Herbalife, which markets nutritional and personal care products like Nu Skin, surprised with better than expected numbers, particularly from China. There are, of course, advantages to this model. No bricks and mortar overhead, no salaried sales staff and someone (all too often the salesperson) ends up buying the products, which leads to bigger profits and margins. Word of mouth is a very effective way to sell, maybe the best. And this is not a screed against these companies' actual products but just the method of distribution.
Of note, another problem with Herbalife is their ‘Nutrition Clubs,’ which seem to operate with the secrecy of Prohibition speakeasies as no signage is allowed that would advertise them to possible customers, where no evidence of sales is to be visible from the street and where customers have to pay a fee to attend. And these clubs are supposedly generating a third of their sales. I just don’t buy that unless they’re putting bathtub gin in those herbal shakes.
Herbalife has a 14.00 P/E, pays a 2.20% dividend and is headquartered in the Cayman Islands. The company just took on another line of credit, so has debt of $559.51 billion to total cash of $286.17 billion.

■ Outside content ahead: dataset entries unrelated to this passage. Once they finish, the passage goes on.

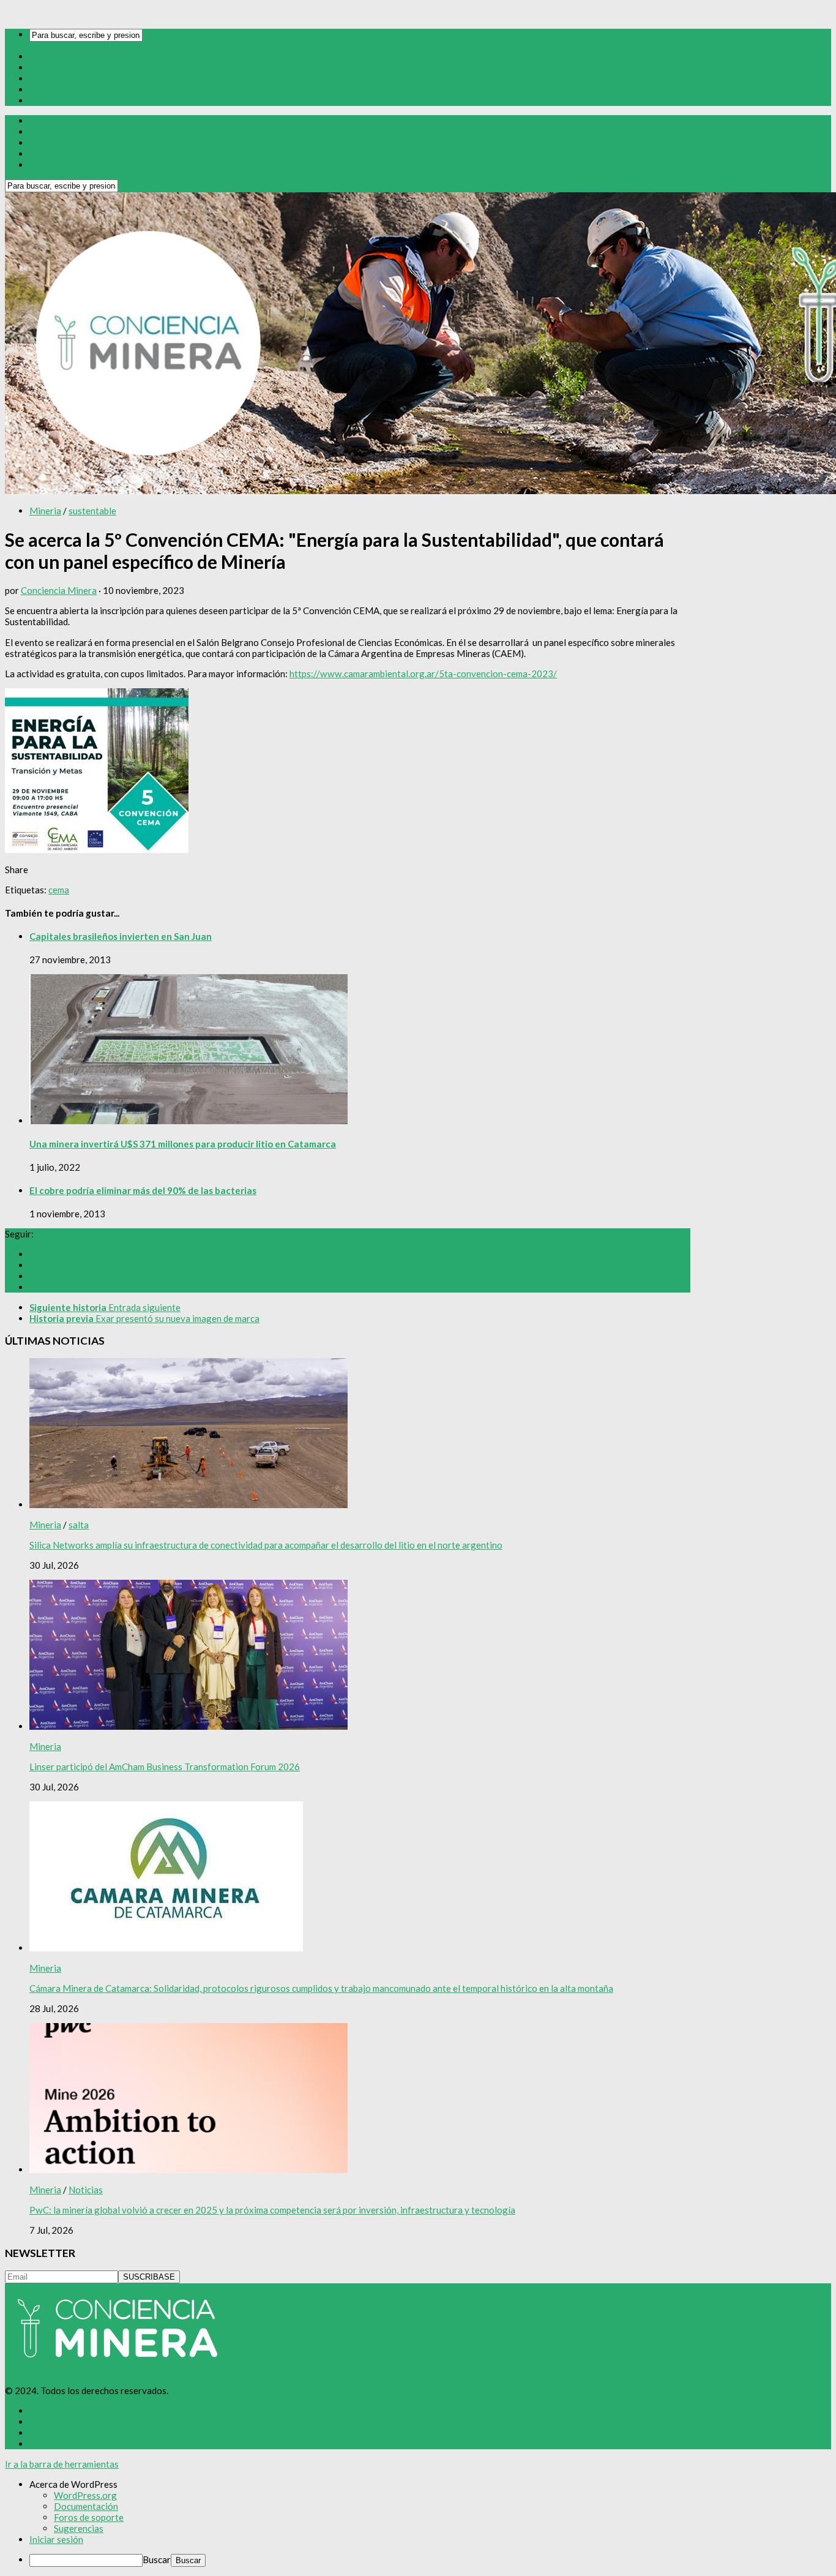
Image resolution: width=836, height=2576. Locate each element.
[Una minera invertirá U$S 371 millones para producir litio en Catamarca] (188, 1120)
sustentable (92, 510)
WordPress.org (85, 2495)
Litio (38, 89)
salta (79, 1524)
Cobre (41, 78)
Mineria (45, 510)
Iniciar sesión (56, 2539)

To be fair, Happi Magazine (the publication of the Household and Personal Products Industry) just published their top 50 leading US companies in the global HAPPI industry list for the first half of the year, and surprisingly Nu Skin was number 19 with sales of $964 million beating out Tupperware at number 22 with $676 million and Herbalife at number 43 with $127 million in sales.
What About Avon?
Avon finished number four on the HAPPI top 50 list, just after Procter & Gamble, Colgate-Palmolive and SC Johnson, with $7.7 billion in sales. It seems that Avon, purveyor of beauty and personal products, is somewhat working even with a 20th century business model. And Avon, after all, was desirable enough for Coty to want to buy it out not so long ago. Avon was actually founded in the 19th century in 1886 and still probably has one of the most recognizable brands with its famous Avon Calling ad campaign of the last century.

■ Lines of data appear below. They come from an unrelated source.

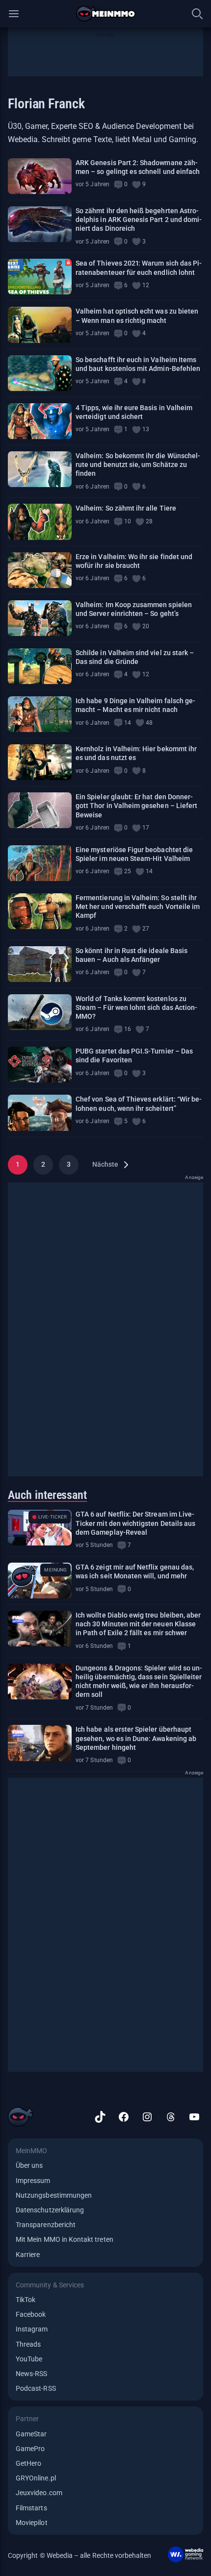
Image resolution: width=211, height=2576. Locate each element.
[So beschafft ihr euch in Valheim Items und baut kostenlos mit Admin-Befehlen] (40, 373)
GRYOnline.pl (36, 2478)
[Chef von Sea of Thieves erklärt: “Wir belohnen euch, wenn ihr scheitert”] (40, 1112)
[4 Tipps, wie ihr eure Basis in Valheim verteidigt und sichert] (40, 421)
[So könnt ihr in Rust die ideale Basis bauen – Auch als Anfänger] (40, 964)
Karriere (28, 2254)
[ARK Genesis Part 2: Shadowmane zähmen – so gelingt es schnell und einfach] (40, 176)
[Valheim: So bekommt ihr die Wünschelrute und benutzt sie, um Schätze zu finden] (40, 469)
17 (145, 827)
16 (127, 1029)
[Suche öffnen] (197, 14)
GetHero (28, 2463)
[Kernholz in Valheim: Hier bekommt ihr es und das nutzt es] (40, 762)
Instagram (32, 2329)
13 (145, 429)
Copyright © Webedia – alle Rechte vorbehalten (80, 2555)
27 (145, 928)
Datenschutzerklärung (50, 2210)
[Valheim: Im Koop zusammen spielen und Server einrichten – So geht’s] (40, 618)
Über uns (29, 2165)
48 (149, 722)
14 (127, 722)
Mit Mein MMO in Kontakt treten (64, 2239)
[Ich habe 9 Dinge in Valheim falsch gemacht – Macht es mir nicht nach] (40, 714)
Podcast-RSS (36, 2388)
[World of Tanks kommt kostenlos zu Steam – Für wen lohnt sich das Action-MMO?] (40, 1012)
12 (145, 285)
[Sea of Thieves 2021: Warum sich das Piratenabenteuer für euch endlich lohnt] (40, 276)
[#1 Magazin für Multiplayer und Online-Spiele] (105, 14)
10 (127, 521)
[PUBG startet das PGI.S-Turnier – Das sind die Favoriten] (40, 1064)
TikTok (25, 2300)
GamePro (30, 2449)
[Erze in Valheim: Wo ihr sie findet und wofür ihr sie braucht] (40, 570)
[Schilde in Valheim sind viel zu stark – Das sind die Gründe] (40, 666)
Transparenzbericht (46, 2225)
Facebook (31, 2314)
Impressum (33, 2180)
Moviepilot (32, 2523)
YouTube (29, 2359)
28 (149, 521)
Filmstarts (31, 2508)
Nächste (105, 1164)
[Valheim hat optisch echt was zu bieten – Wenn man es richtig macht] (40, 325)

It’s paying a hefty 5.90% yield but has a P/E of 28.26. It has been trading lower since 2009 while most personal products companies have been gradually trending higher. The analyst community has been downbeat on this name and they see growth continue to erode. Quarterly earnings growth is at -70.10% year over year. It also has $3.54 billion in debt and $1.31 billion in total cash.
The Final Takeaway
There are companies tinkering with multilevel marketing in ways that can work and that are not based on a greater fool theory. Having inventory gathering dust in a salesperson's basement isn't making anybody money. If end users aren't buying then it is a pyramid and Herbalife and Nu Skin, in particular, are vulnerable. If they get thrown out of China, however unlikely that is, all bets are off.

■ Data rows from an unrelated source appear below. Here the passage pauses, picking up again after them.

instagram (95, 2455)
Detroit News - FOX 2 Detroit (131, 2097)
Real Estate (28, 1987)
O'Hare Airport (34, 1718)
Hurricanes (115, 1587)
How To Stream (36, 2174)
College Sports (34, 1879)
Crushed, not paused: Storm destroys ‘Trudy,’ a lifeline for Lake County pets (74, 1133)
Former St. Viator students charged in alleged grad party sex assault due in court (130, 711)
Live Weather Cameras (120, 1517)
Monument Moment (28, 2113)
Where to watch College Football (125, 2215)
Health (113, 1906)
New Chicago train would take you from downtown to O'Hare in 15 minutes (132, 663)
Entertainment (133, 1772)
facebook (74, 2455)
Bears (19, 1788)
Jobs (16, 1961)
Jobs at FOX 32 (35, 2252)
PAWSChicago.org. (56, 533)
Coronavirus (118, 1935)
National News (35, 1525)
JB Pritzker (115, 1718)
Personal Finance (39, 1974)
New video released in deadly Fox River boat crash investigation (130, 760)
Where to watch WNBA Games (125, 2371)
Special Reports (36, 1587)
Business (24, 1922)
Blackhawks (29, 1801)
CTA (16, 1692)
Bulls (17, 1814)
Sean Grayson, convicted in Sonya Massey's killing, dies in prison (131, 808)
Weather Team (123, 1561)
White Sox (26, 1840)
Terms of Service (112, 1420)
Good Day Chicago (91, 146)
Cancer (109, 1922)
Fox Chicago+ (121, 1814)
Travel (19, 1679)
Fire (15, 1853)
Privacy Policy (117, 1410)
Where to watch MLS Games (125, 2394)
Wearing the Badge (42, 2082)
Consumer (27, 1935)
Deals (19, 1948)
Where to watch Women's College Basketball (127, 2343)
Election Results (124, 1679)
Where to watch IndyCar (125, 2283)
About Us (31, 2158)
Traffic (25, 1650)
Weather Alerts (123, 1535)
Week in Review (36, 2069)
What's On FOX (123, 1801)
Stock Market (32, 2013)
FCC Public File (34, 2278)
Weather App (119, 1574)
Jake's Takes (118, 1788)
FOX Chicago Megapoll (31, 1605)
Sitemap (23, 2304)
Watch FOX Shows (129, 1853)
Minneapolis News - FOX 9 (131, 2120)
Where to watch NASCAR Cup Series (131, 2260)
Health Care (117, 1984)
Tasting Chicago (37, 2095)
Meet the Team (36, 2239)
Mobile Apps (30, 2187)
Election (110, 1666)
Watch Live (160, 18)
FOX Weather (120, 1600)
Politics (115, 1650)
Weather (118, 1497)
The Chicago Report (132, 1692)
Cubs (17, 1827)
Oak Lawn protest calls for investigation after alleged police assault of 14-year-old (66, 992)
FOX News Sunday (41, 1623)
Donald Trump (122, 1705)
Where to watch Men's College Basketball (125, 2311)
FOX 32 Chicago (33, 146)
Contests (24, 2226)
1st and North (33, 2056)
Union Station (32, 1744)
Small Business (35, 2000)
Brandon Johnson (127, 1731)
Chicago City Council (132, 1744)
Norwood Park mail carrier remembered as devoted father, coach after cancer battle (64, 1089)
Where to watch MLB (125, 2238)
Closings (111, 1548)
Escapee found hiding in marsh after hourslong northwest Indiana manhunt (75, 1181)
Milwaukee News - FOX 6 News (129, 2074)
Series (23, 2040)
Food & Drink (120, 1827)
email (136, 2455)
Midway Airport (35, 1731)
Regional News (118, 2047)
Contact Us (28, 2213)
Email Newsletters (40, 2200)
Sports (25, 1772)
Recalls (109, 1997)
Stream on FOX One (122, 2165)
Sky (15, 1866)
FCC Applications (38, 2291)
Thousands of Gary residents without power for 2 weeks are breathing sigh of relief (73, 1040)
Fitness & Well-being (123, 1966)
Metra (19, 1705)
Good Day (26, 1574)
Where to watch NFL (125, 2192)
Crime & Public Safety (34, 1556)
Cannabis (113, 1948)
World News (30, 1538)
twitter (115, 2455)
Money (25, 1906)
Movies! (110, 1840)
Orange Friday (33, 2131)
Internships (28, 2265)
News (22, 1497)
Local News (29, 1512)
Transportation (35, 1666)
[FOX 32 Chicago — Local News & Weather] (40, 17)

You may like these companies’ products. Go ahead and buy them and take them off the hands of the long suffering salesperson. Just don’t invest in these stocks. Their earnings and dividends can look OK, but building a company’s fortunes on the willingness of salespeople to buy inventory up front and flog the products to friends, family and neighbors only to have to finally sell them off at a yard sale is just not a solid business model. There are so many better stocks in the world. Go pound the pavement and find them.